• ERFORDERLICHE AKTION A:
Welche Funktion hatte die Galaxy Gear Live laut dem Text über die Smartwatch damals als einzige der neuen Uhren?
• ERFORDERLICHE AKTION B:
Kopieren Sie aus dem Text über die Smartwatch den Abschnitt von „Die Wahl fiel“ bis „lange nicht verfügbar.“ wortgetreu.

• EXTRAHIERTER TEXT:
= = = =
Die Wahl fiel auf die Galaxy Gear Live von Samsung mit dem neuen Android Wear als Betriebssystem. Die Uhr kam als eine der allerersten der neuen Smartwatches auf den Markt und hatte damals als einzige einen integrierten Pulsmesser, konnte also auch als Fitnessband genutzt werden. Die ersten Wochen mit dem Technikspielzeug waren zugegebenermaßen hart und von Zweifeln geprägt, das Rücksendepaket auf Abruf vorbereitet. Das Problem war der Fluch des Neugeräts: Die Software war nicht ausgereift, viele der Anwendungen waren lange nicht verfügbar.

Erst in diesen Tagen kam ein großes Update für Android Wear und Google Fit, das endlich viele der vor Monaten angekündigten Nutzungsvarianten ermöglicht. Die App-Entwickler brauchten ihre Zeit, um Android Wear und Google Fit und wie die Programme alle heißen einzubinden.
= = = =
Einträge im Datensatz
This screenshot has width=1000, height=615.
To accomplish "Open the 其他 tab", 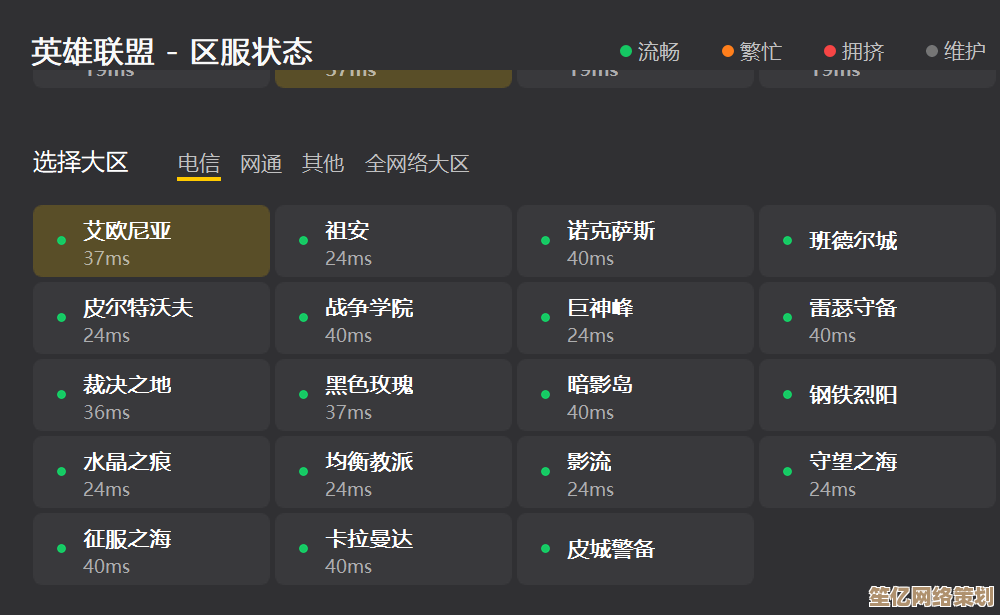I will coord(323,163).
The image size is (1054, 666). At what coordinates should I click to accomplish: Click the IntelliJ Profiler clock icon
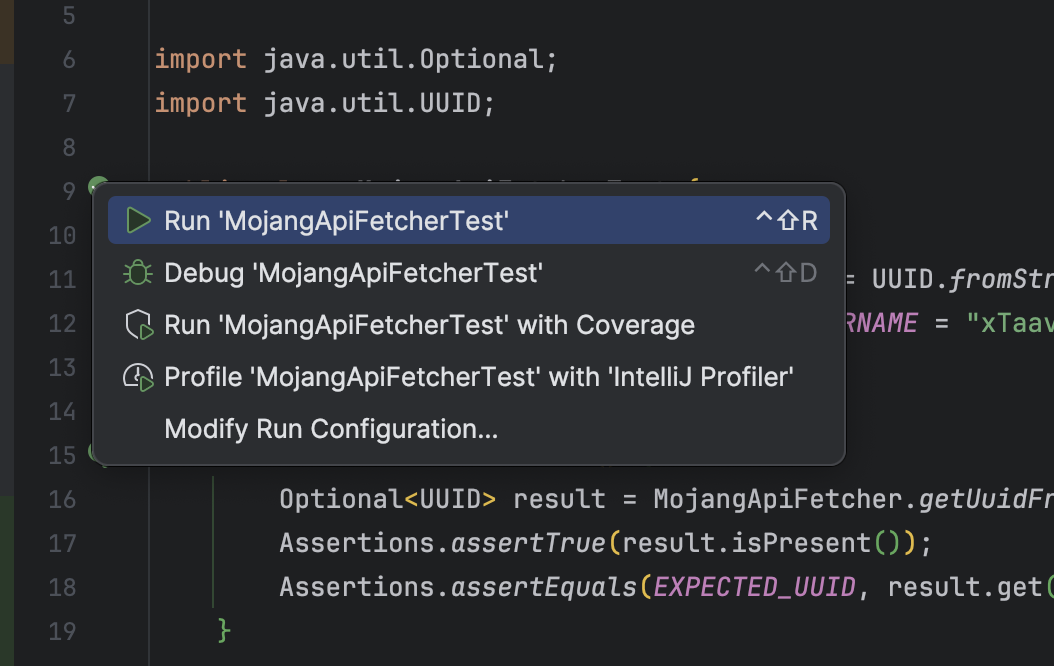pos(138,377)
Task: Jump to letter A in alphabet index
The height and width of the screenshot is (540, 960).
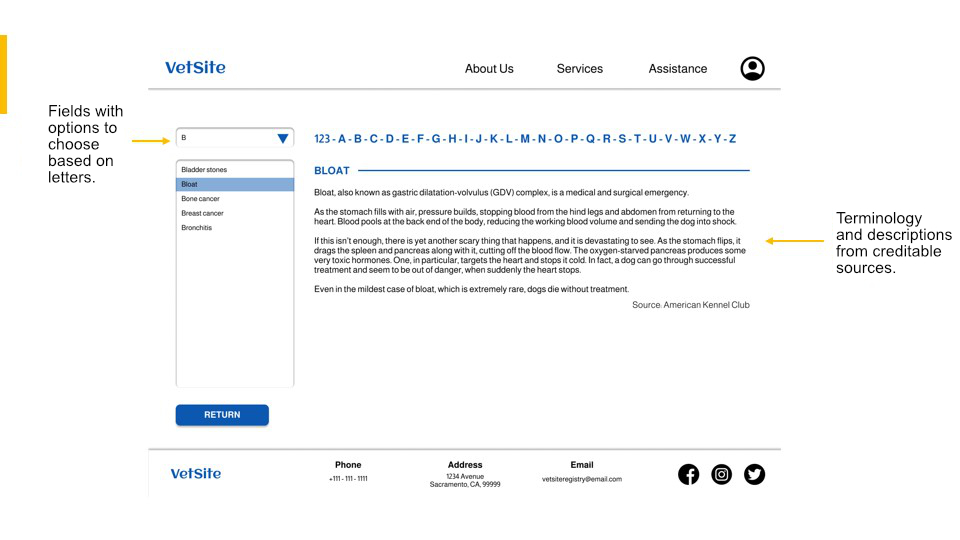Action: tap(342, 139)
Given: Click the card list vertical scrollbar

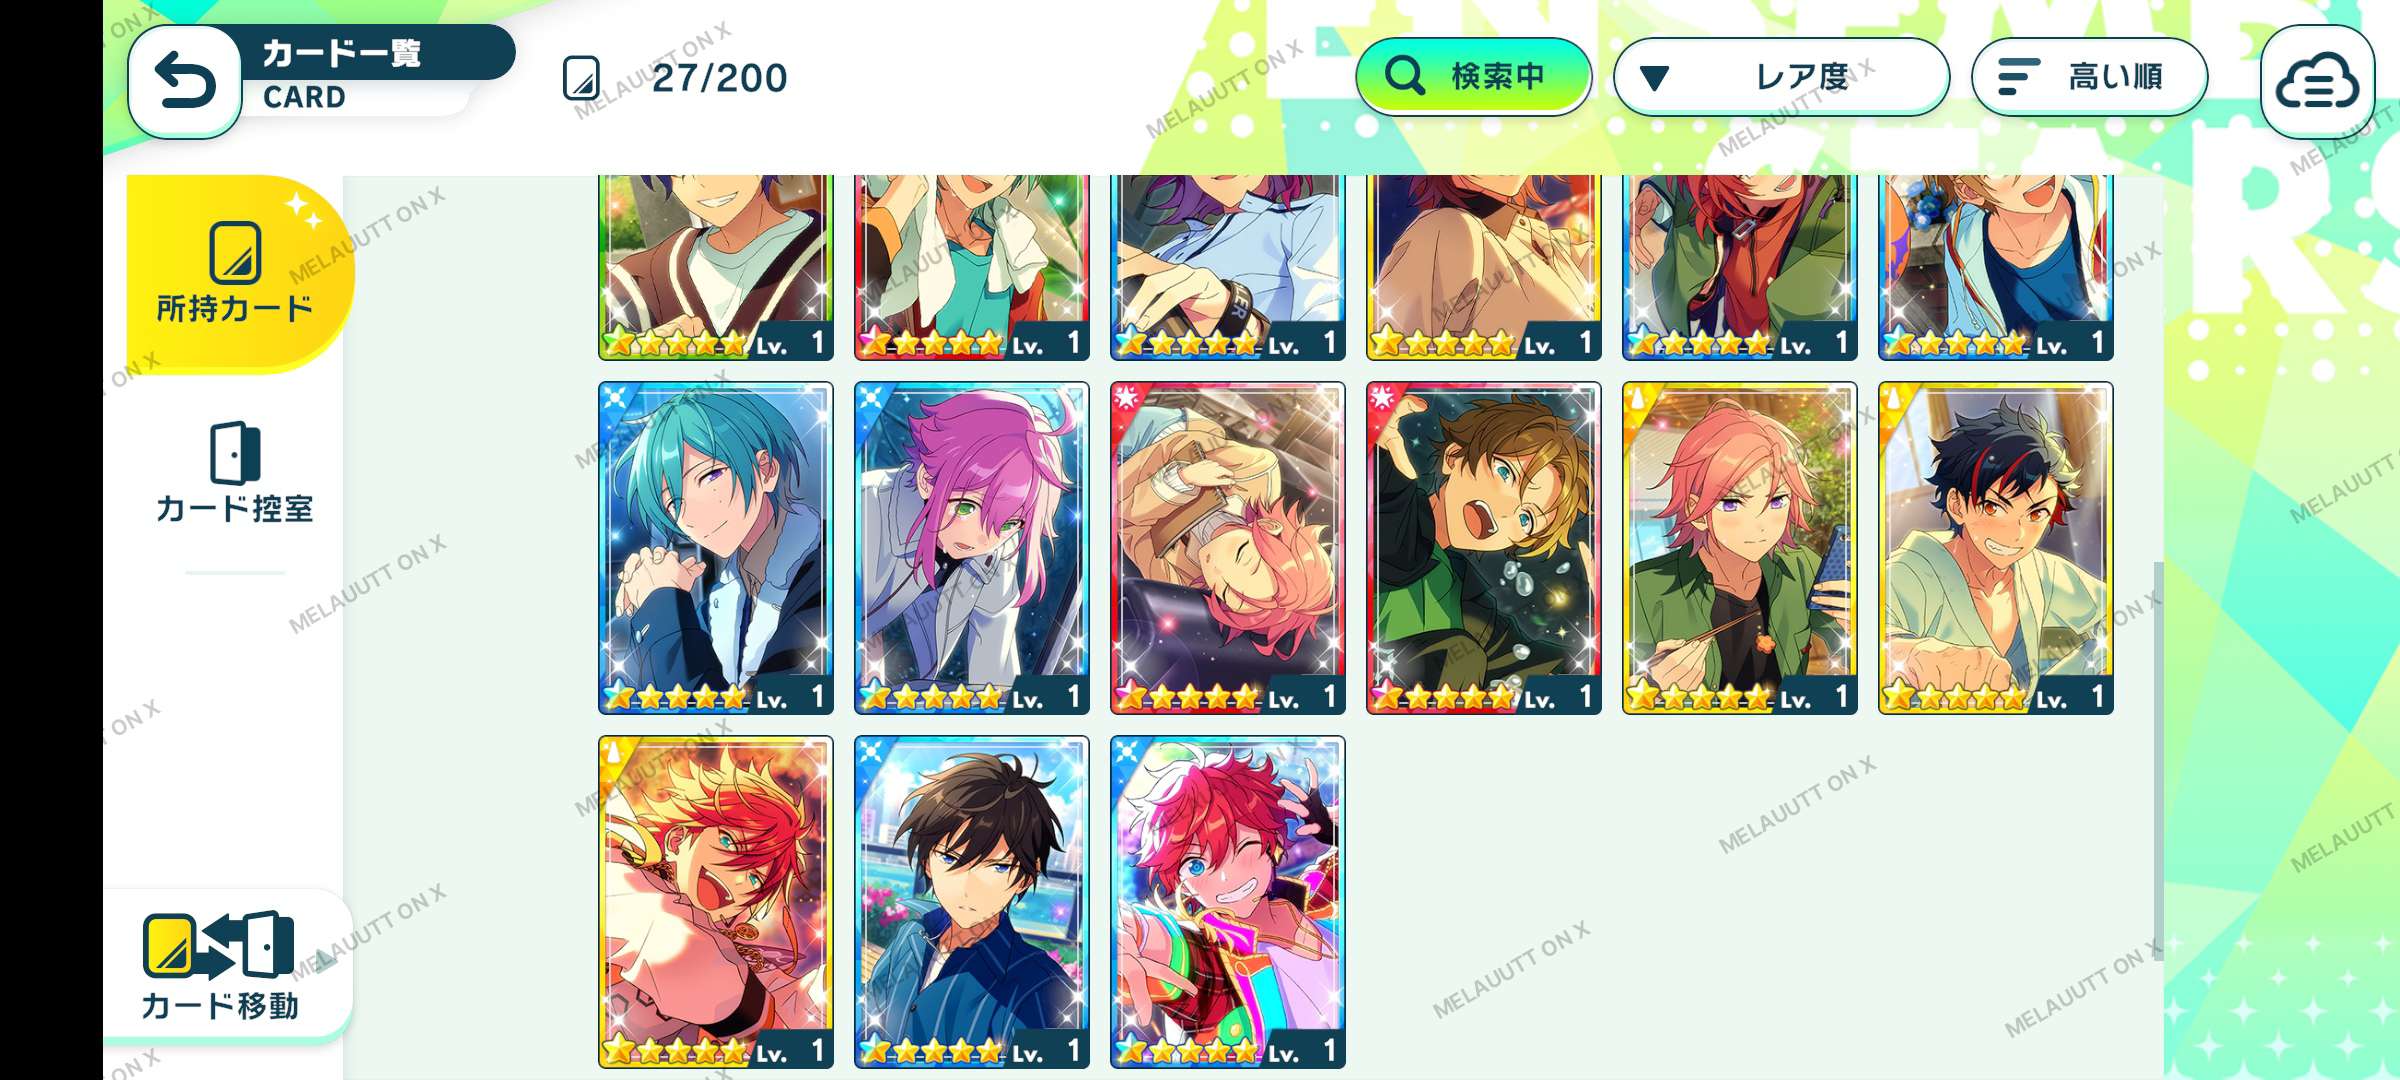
= = = =
• ANTWORTFELD A:
Sie hatte einen integrierten Pulsmesser.

• ANTWORTFELD B:
Die Wahl fiel auf die Galaxy Gear Live von Samsung mit dem neuen Android Wear als Betriebssystem. Die Uhr kam als eine der allerersten der neuen Smartwatches auf den Markt und hatte damals als einzige einen integrierten Pulsmesser, konnte also auch als Fitnessband genutzt werden. Die ersten Wochen mit dem Technikspielzeug waren zugegebenermaßen hart und von Zweifeln geprägt, das Rücksendepaket auf Abruf vorbereitet. Das Problem war der Fluch des Neugeräts: Die Software war nicht ausgereift, viele der Anwendungen waren lange nicht verfügbar.